Wherever the word "menu" turns up in a line of the entries, copy that line.
--- Data extract Enclosed Below ---
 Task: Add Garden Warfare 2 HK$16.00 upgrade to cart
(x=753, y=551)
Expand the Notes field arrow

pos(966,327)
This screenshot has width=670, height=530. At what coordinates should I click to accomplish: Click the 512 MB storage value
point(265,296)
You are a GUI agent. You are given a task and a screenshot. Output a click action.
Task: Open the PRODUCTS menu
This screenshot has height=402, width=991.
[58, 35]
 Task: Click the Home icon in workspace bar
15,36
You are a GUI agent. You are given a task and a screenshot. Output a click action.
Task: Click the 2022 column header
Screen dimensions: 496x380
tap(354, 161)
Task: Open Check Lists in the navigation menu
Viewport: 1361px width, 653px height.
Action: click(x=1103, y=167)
--- End of Enclosed Data extract ---
--- Data extract Enclosed Below ---
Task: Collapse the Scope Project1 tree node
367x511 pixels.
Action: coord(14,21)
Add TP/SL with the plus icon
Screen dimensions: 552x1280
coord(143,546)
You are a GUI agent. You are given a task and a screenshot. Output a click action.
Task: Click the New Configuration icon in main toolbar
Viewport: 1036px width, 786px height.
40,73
--- End of Enclosed Data extract ---
--- Data extract Enclosed Below ---
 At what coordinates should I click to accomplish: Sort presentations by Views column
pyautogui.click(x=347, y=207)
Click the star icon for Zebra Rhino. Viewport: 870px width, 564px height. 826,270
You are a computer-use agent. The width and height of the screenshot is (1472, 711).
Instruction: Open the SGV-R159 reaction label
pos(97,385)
--- End of Enclosed Data extract ---
Solution for this exercise.
Task: Open the PRODUCTS menu
Task: Open Check Lists in the navigation menu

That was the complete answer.